If I had a dollar every time someone said to me “just chuck a toll on, it will pay for the road in no time”, I would almost have enough money to pay for one of these RONS.
Tolls are useful but they don’t fully fund roads. Not even close. New Zealand just doesn’t have the traffic volumes. They are critical tools in helping fill in the funding stack, and provide important ongoing revenue for maintenance costs. But they are not going to pay for these roads by themselves.
The same is true for infrastructure levies to make sure beneficiaries pay for benefits from public expenditure.
We’re changing the IFF Act to allow IFF levies to be used for state highway construction and public transport projects, but they provide extra revenue on the margins, that’s all.
Sixth, and finally, we also have other priorities in the land transport space.
We have critical public transport projects to fund, as well as the second harbour crossing in Auckland – which will be the most expensive infrastructure project ever built in New Zealand.
So where does all this leave us?
The government is committed to the Roads of National Significance but delivering them all tomorrow is not realistic.
Nor, by the way, is it an option for the construction sector.
What we need is a credible, long-term pipeline of transport projects with a variety of funding options and in a logical sequence.
I’ve been calling this a Major Transport Projects Pipeline, or MTPP.
It includes the RONS but also major public transport projects we need to advance as well.
That’s what we are committed to, as well as demonstrating a realistic funding track, synced to what the market can actually sustain.
We’re working hard on that now and will have more to say soon.
All international evidence shows that when you have a clear pipeline, when the sector knows what’s coming next, and then what’s coming after that, when you acquire land early: that’s when you start to get the magic out of your construction sector.
Things get cheaper. They go faster. Benefits are delivered earlier.

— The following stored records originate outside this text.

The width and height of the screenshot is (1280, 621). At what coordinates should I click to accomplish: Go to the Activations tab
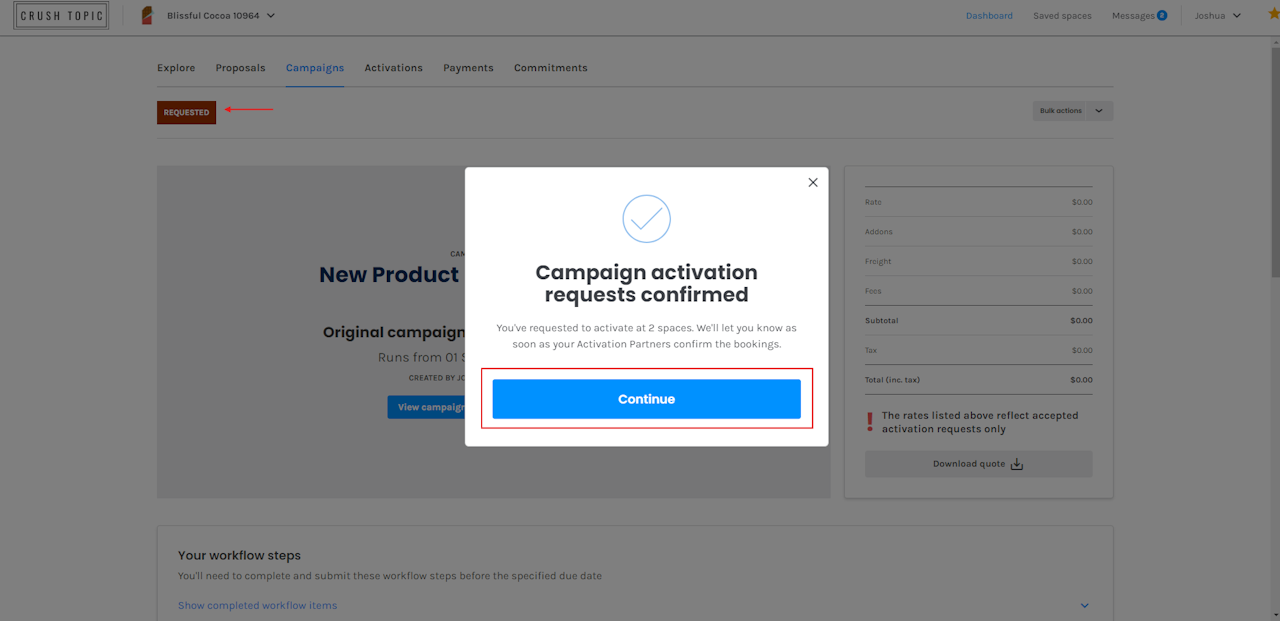tap(393, 68)
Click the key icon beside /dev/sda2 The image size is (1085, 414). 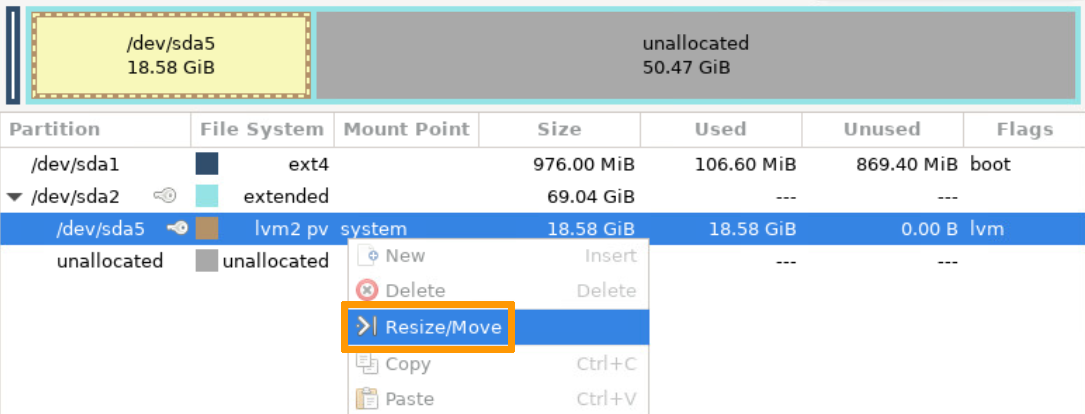click(165, 196)
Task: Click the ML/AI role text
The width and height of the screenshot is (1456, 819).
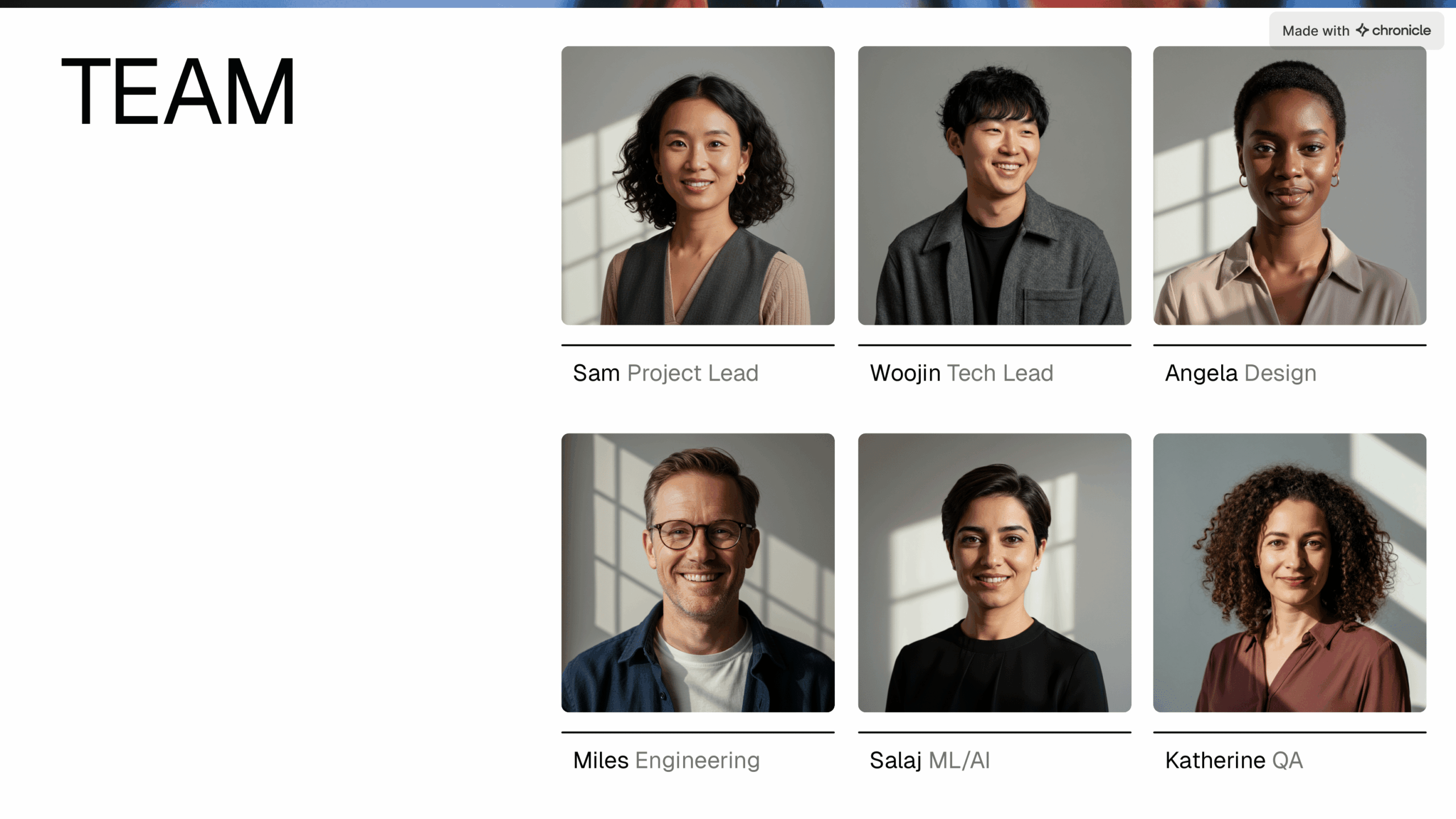Action: (959, 760)
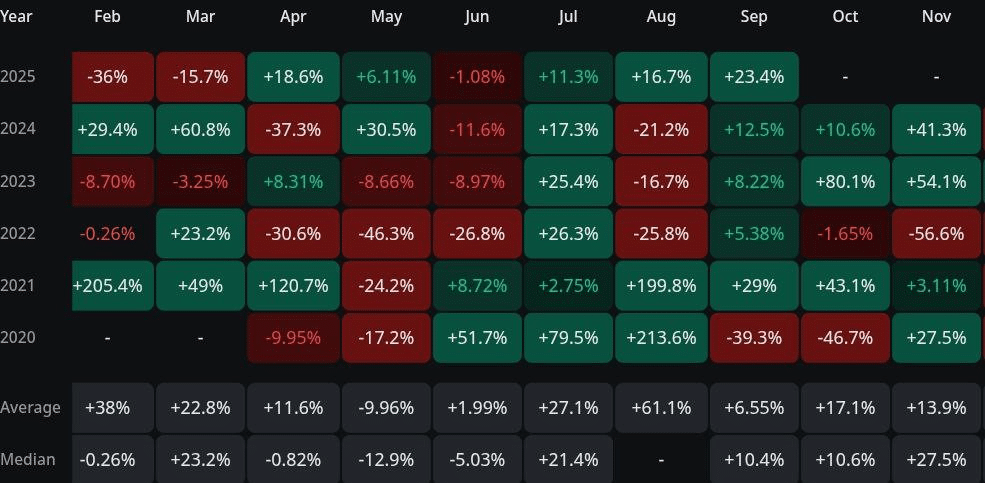
Task: Select the 2025 row label
Action: tap(18, 77)
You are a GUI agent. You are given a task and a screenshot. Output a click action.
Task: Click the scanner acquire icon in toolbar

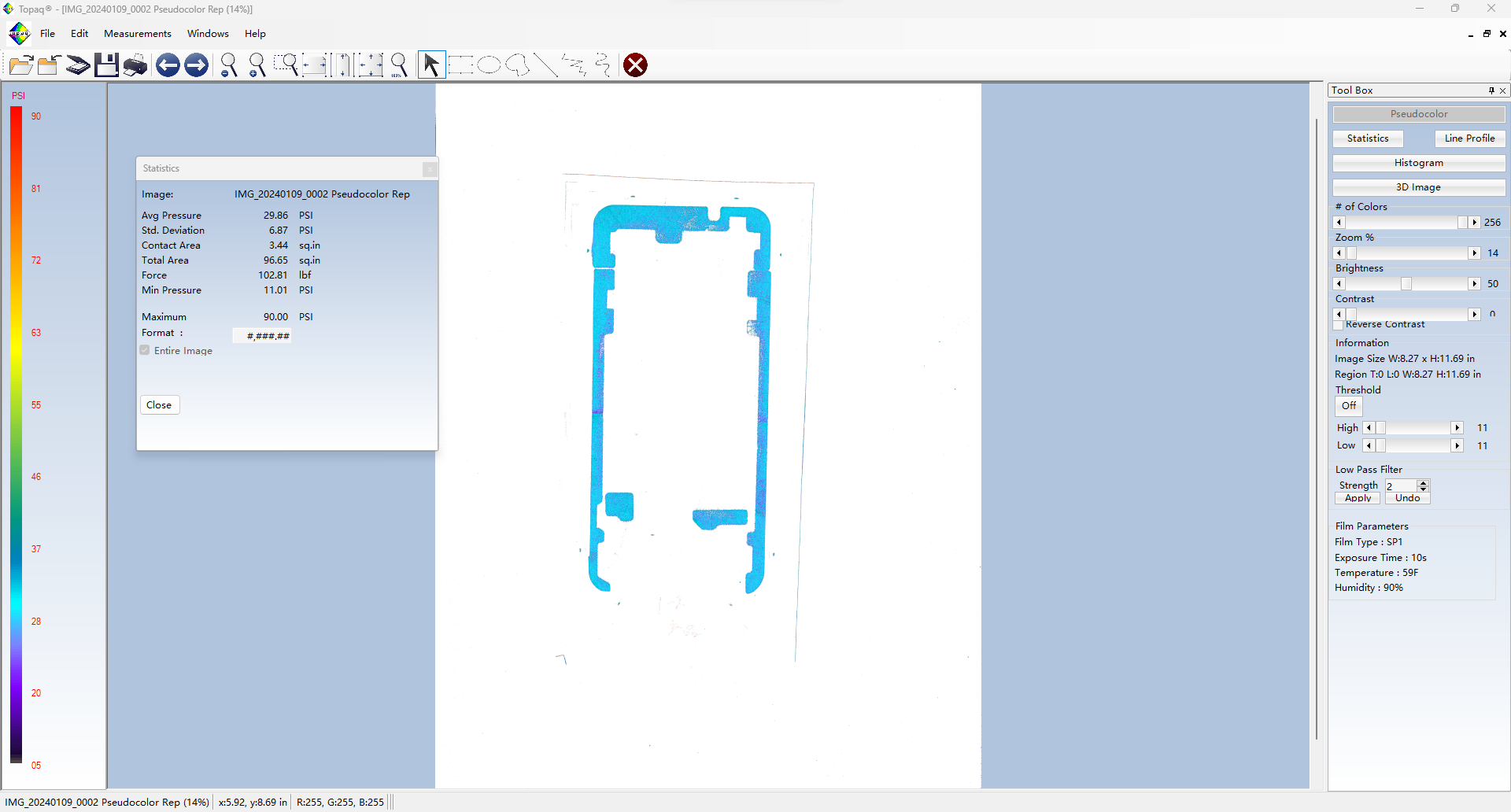click(x=77, y=65)

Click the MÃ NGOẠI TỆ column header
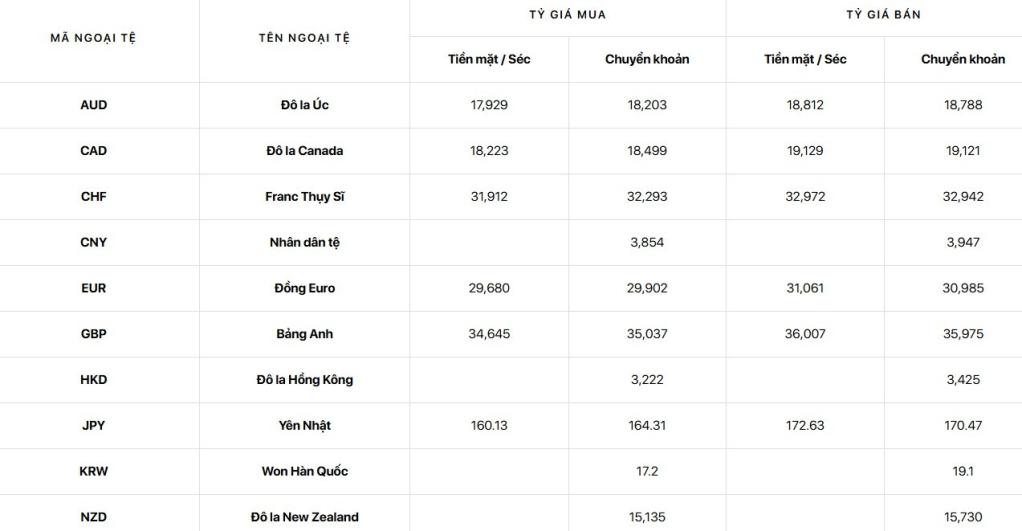93,38
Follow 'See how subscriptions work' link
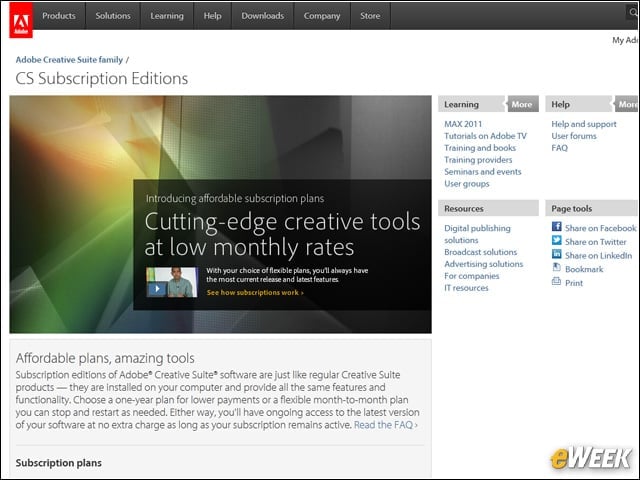Viewport: 640px width, 480px height. click(x=255, y=293)
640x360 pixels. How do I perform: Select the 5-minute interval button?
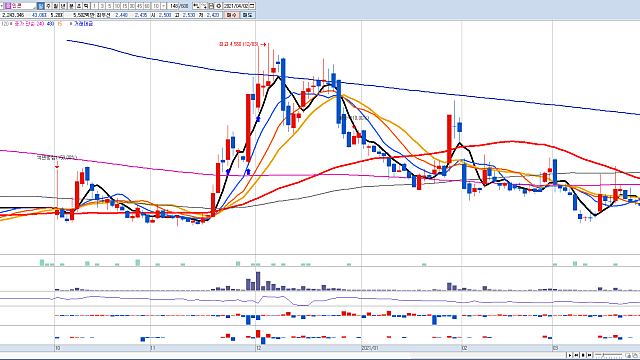(109, 6)
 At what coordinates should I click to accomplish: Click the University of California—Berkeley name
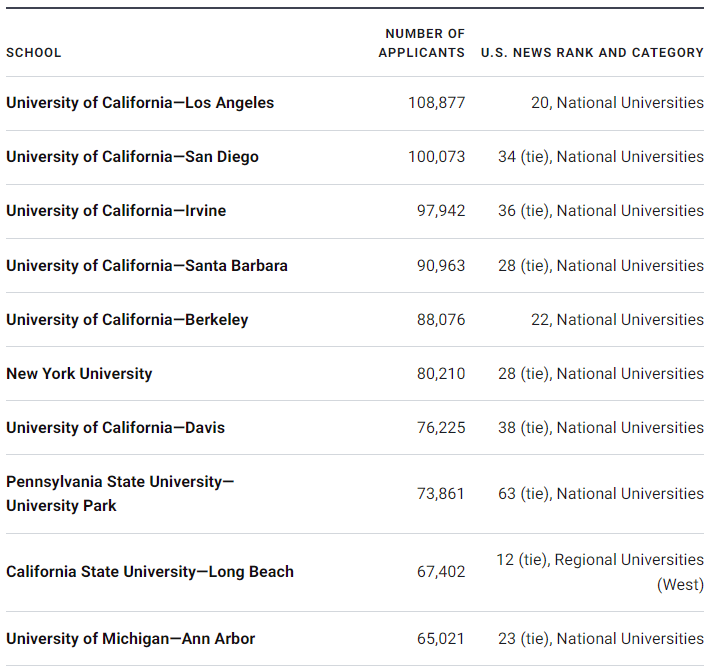coord(127,320)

And of course, when all of that happens, passengers and freight get to where they need to go faster, safer, and cheaper as well.
This is going to be hard. Hard choices lie ahead. Not everyone is going to get what they want, exactly when they want it.
Some roads won’t be starting for many years.
This is not going to be easy. But it will be worth it.
Delivering a long-term, full transport pipeline will be truly transformational for this country.
Our economy will be better off for it, and ultimately, so will New Zealanders.
Thank you for your time, and thank you for your work building New Zealand.